Our prediction that the stock could witness a fall during the present consolidation phase has come true. The stock has fallen from an intra-day high of Rs 395 touched on 18 February to the present closing level of Rs 342.95, on 7 March. The stock has moved in a range of Rs 20 during the course of this week, touching an intra-day high of Rs 358 on 5 March and a low of Rs 338 on the same day. The present consolidation phase has still not ended. It is in the final phase of consolidation and should not fall below the Rs 329 level. Any rally on the bourses should trigger a rally in the stock and should take the stock to a level above Rs 405.

Digital Globalsoft

As we had indicated in our past few articles, the Digital stock continues to display weakness on the daily as well as weekly charts.

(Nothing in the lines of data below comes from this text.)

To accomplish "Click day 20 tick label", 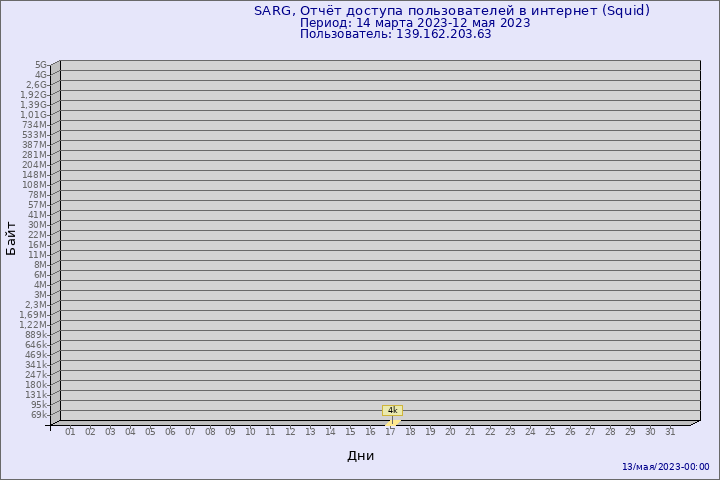I will [450, 432].
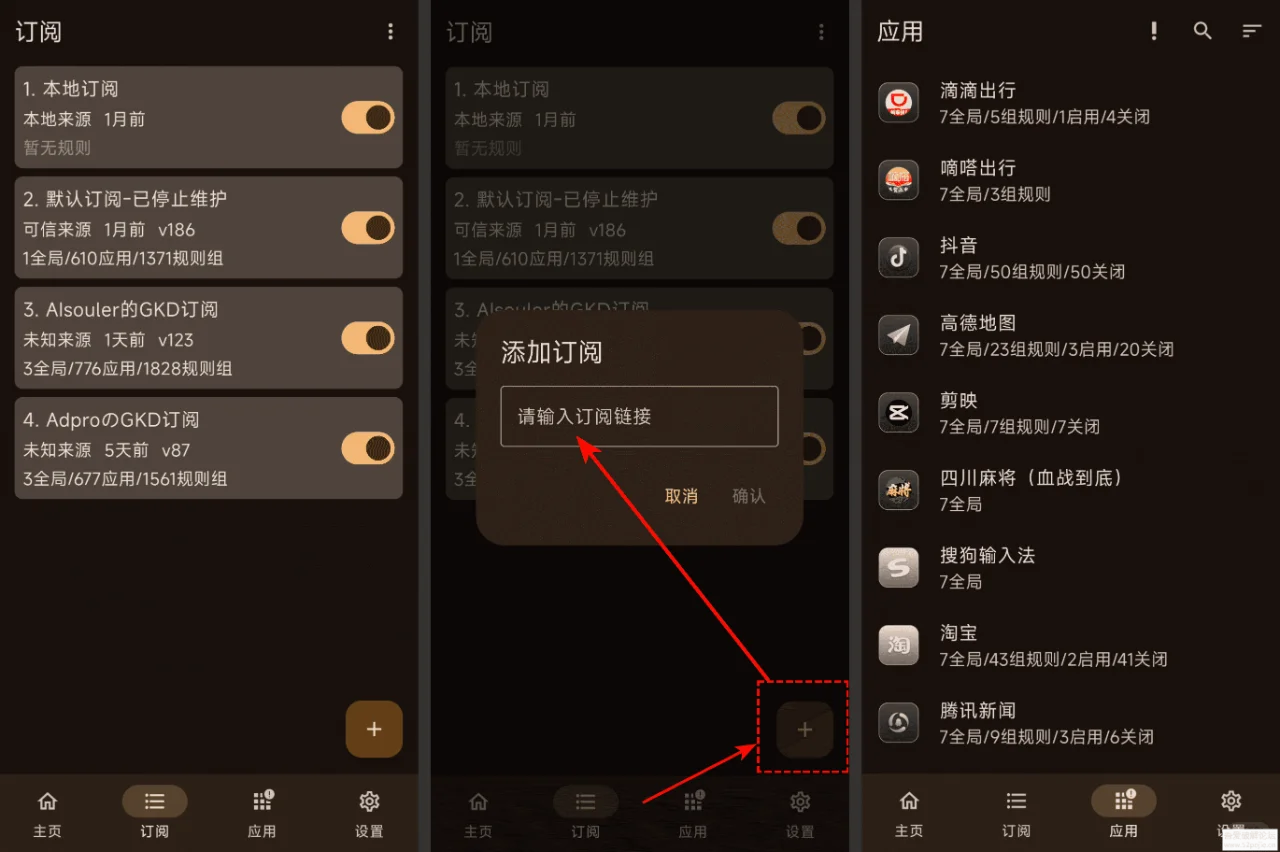Open the three-dot menu in left 订阅 panel
Viewport: 1280px width, 852px height.
coord(390,32)
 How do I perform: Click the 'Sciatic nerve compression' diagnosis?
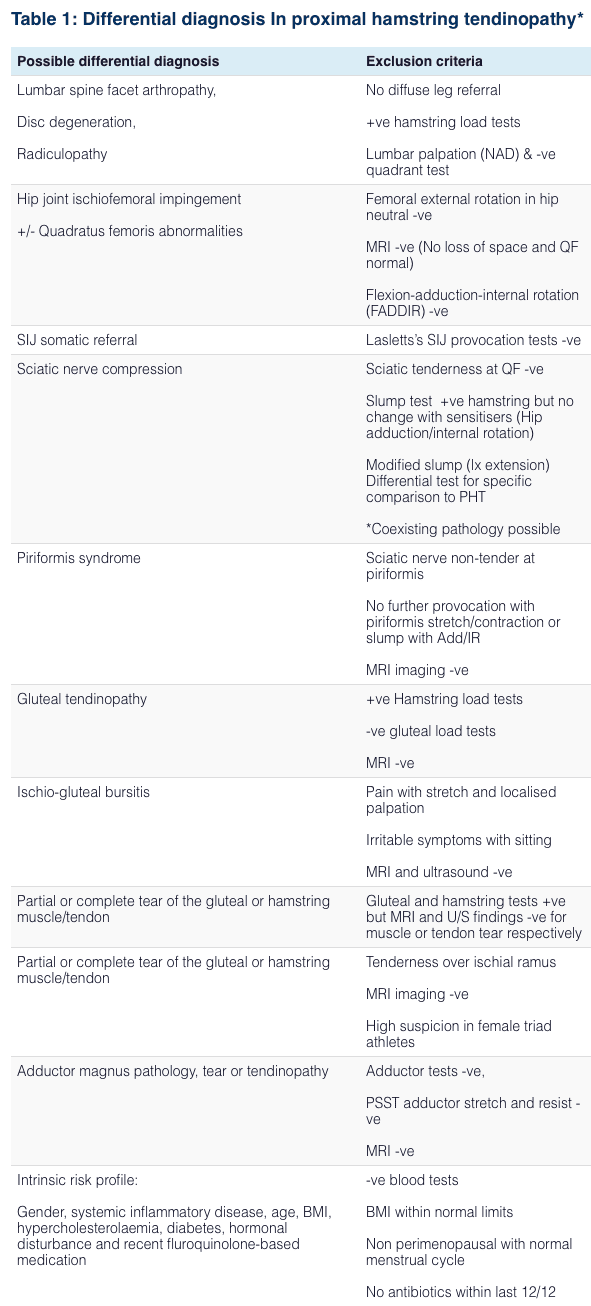100,369
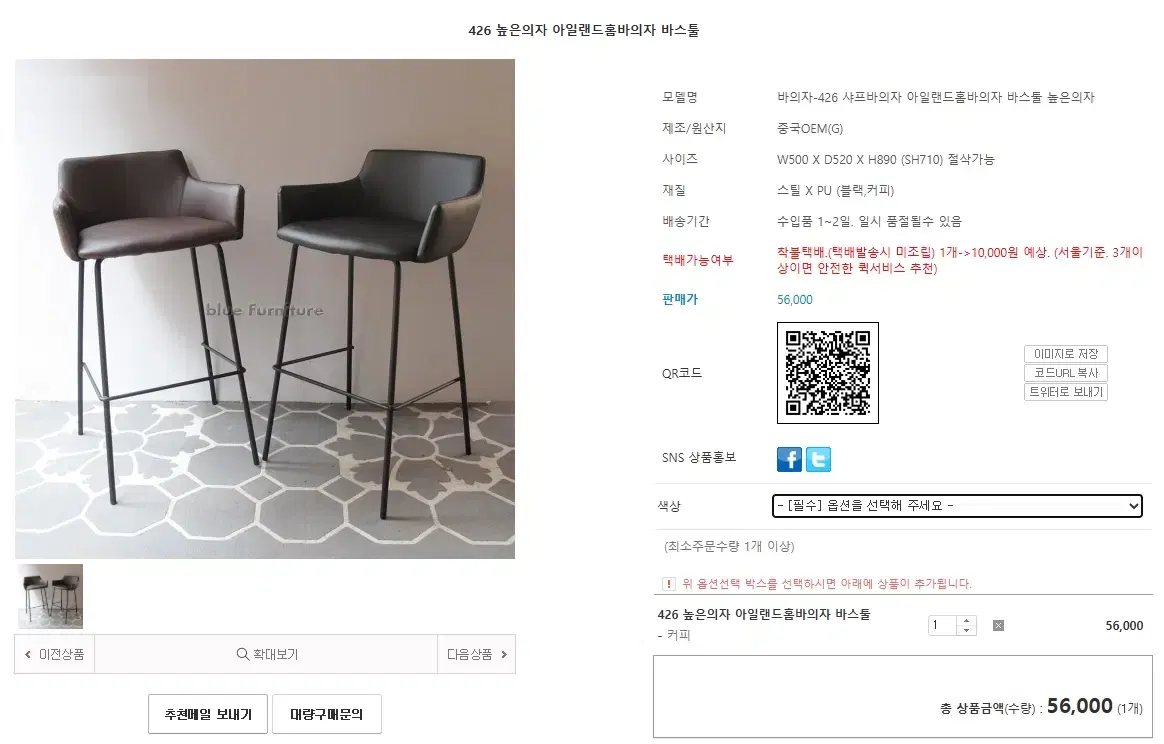Share product via Facebook icon
This screenshot has width=1164, height=744.
789,460
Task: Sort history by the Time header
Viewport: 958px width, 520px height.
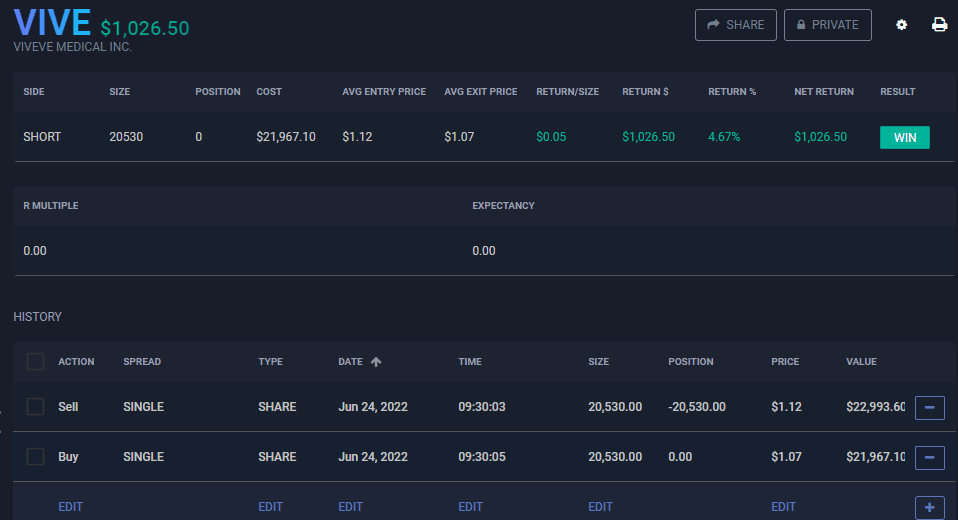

The volatility has increased in the stock as it touched an intra-day low of Rs 523.80 on the day of the budget. It has moved in a range of Rs 36.55, touching an intra-day high of Rs 588.70 on 4 March and intra-day low of Rs 552.15 on 6 March. It will continue to display volatility and consequently decline slowly. The only factor that could see this stock rally could be the impending HP-Compaq merger. Any favourable news on that front could see this stock make a sharp rally. Investors could hold their sell position in the stock with a stop loss of Rs 615.

HCL Technologies

The stock has moved above its 200-day moving average and is displaying bullish signals. It has moved in a range of Rs 27.10 during the course of the week, touching an intra-day high of Rs 297.20 on 7 March and intra-day low of Rs 270.10 on 4 March. HCL, probably, is all set to rise above the Rs 322 level from the present levels of Rs 294.95 in the coming few weeks and any fresh rally on the bourses will help it to move above this level.

Infosys

The expected fall in this stock did not materialise and the stock is emitting extremely bullish signals on the daily as well as weekly charts. The stock has moved in a range of Rs 547.75 during the course of the week, touching an intra-day high of Rs 4,169.95 on 7 March and intra-day low of Rs 3,622.20 on 4 March. The next expected rally would be led by infotech stocks with Infosys emerging as the biggest winner outperforming the markets. The next rise in the stock will take it above the Rs 4,872 level from the present level of Rs 4,126.30 touched on 7 March.

NIIT

The sideways movement continued in the stock as it moved in a range of Rs 14.95, touching an intra-day high of Rs 230 on 7 March and an intra-day low of Rs 215.05 6 March. The stock is expected to move above its 20 day moving average in a few trading sessions, which will trigger a fresh rally and even generate movement above the Rs 500 level.

Satyam Computers

After moving sideways for a few trading sessions the stock is showing signs of strength. It moved in a range of Rs 21.10 during the course of the week and touched an intra-day high of Rs 296 level on 7 March and an intra-day low of Rs 274.90 on 6 March. A sharp rally is expected, and if it can move above the psychological Rs 300 level, the stock could rally above the Rs 415 level.

Wipro

Wipro moved in a range of Rs 188.60 during the course of the week, touching an intra-day high of Rs 1,853.70 on 7 March and an intra-day low of Rs 1,655.30 on 4 March. Like other frontline infotech stocks, this stock too is emitting bullish signals and is likely to move above the Rs 3,000 level.

Nasdaq turns bullish too

As indicated in the last issue, the Nasdaq in our opinion has clearly bottomed out by moving above the 1,804 level decisively. Now it is necessary that it stays above this level for four trading days, followed by 12 trading days. If the Nasdaq is successful in staying above this level for 12 trading days, this level would become an important support level and should be the start of a fresh and a long Bull move. This development would be positive for Indian software stocks too, and they should see a fresh lease of life after a pathetic recent display over the past twenty odd months.